Importantly, the evaluation also noted that there is a need to consider the different concepts of inclusion - as articulated through the instrumental and intrinsic perspectives - and its alignment with the wider objectives of child care. More broadly, it should be considered in the context of the evolving focus of inclusion in early childhood education and care in other countries where a key priority is its role of addressing wider social exclusion that will otherwise become manifest in ongoing educational disadvantage.
Child Care Package evaluation
In July 2018 the Australian Government introduced the Child Care Package. The Australian Institute of Family Studies in association with the Social Research Centre, the UNSW Social Policy Research Centre and the ANU Centre for Social Research and Methods were commissioned by the Australian Government Department of Education, Skills and Employment to undertake an independent evaluation of the new Child Care Package.

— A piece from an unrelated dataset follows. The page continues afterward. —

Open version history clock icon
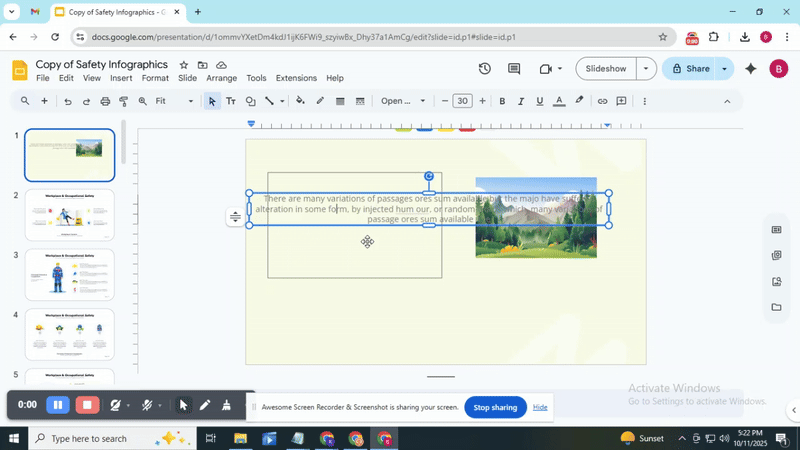The width and height of the screenshot is (800, 450). tap(484, 69)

The consortium was also commissioned to evaluate the Inclusion Support Program, which was introduced by the Australian Government on 1 July 2016 as an element of the Child Care Safety Net of the Child Care Package. The ISP evaluation had separate data collections and additional reporting requirements. This snapshot summarises findings from the ISP evaluation. The evaluation drew on ISP program data as well as survey data collected from services and Inclusion Professionals. Data collection for the ISP evaluation continued up to early 2021.
2 New South Wales and the Australian Capital Territory are serviced by a single agency.
3 In some cases, the SIP can be completed in paper form; for example, where services have poor connectivity to the internet.
Australian Institute of Family Studies. (2022). The 2018–2021 Child Care Package: Inclusion Support Program. (Findings from the Child Care Package evaluation). Melbourne: Australian Institute of Family Studies.